### [TEXT SECTION]
Segment Open

5.4 Test results: real-world data

We have seen extremely strong performance in the simulated situation; let us see how this extends to a number of real-world domains. The algorithms run are precisely the same as in the simulated cases, just the data is new. We have selected four data sets from a database of benchmark data sets for testing regression algorithms.Footnote 2 Our choices were such that the data come from a wide class of domains. For reference, the response variable in bpres is blood pressure, in psych is psychiatric assessment scores, in rent is cost to rent land, and in oct is petrol octane rating. All the data sets used here are included with a description in the online code repository referred at the start of this section. Depending on the data set, the dimensionality and sample size of the data sets naturally differ. Our protocol for evaluation is as follows. If the full data set is \(\{\varvec{z}_{i}\}_{i=1}^{N}\), then we take \(n = \lceil 0.3N \rceil \) for training, and \(m=N-n\) observations for testing. We carry out 100 trials, each time randomly choosing the train/test indices, and averaging over these trials to get prediction error.

Fig. 9
figure 9

Prediction error on four distinct real-world data sets. Data sets, with descriptions, are available in the online supplementary materials

Results are given in Fig. 9. While the data sets come from wildly varying domains (economics, manufacturing of petroleum products, human physiology and psychology), it is apparent that the results here very closely parallel those of our simulations, which again are the kind of performance that the theoretical exposition of Sects. 3 and 4 would have us expect. Strong performance is achieved with no a priori information, and with no fine-tuning whatsoever. Exactly the same routine is deployed in all problems. Of particular importance here is that we are able to beat or match the bjl routine under all settings here as well; both of these routines attempt to minimize similar robust losses (defined implicitly), however our routine does it at a fraction of the cost, since we have no need to appeal to general-purpose non-linear optimizers, a very promising result.

Segment Closed

### [GIVEN RECORDS]
Segment Open

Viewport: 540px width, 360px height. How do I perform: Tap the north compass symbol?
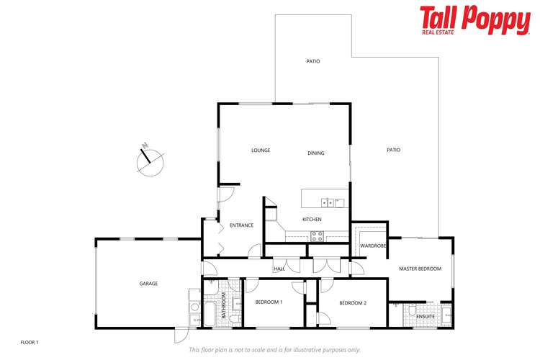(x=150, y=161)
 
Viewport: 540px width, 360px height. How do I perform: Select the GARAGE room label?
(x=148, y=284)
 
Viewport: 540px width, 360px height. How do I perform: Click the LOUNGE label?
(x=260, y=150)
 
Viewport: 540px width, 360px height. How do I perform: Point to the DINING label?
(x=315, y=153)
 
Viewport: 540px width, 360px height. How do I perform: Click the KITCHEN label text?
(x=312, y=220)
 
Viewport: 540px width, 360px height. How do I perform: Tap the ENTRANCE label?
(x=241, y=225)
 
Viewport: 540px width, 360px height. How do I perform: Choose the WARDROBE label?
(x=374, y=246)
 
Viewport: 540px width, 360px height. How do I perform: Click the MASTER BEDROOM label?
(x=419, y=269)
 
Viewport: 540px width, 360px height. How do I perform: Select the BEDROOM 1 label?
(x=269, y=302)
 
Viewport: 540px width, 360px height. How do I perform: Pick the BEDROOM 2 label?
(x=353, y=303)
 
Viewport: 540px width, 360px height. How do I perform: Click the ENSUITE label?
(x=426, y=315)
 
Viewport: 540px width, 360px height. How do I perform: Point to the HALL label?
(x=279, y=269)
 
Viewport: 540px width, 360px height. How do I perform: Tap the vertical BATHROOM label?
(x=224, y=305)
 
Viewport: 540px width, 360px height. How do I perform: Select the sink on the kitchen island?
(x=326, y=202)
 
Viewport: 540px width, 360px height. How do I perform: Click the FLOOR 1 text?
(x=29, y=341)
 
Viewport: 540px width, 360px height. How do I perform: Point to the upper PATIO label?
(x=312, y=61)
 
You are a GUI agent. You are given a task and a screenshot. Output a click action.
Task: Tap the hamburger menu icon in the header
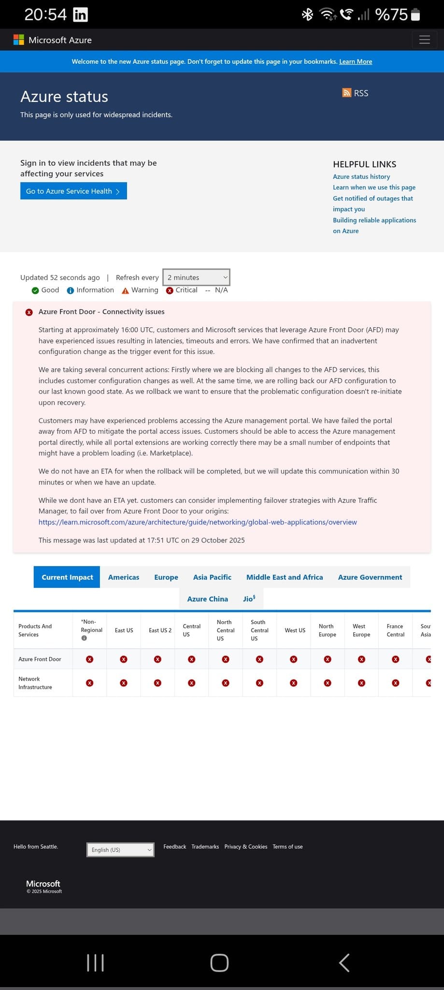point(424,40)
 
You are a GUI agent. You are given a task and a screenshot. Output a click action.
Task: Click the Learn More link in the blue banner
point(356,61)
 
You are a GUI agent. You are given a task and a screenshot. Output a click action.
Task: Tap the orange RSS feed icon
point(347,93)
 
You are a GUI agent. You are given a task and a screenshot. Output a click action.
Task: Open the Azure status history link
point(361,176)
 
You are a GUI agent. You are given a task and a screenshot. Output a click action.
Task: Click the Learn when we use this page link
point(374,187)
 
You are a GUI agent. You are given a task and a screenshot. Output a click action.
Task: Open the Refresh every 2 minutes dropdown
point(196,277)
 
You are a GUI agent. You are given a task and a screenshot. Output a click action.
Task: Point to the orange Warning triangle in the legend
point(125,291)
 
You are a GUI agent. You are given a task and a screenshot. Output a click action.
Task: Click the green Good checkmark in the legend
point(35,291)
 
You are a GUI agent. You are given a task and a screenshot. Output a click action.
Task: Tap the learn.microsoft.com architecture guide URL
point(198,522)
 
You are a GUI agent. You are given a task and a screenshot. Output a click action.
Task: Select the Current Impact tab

Segment Closed

### [WHAT TO PRODUCE]
In the test results section, what is the response variable in the oct data set?

### [WRITTEN RESPONSE]
Petrol octane rating.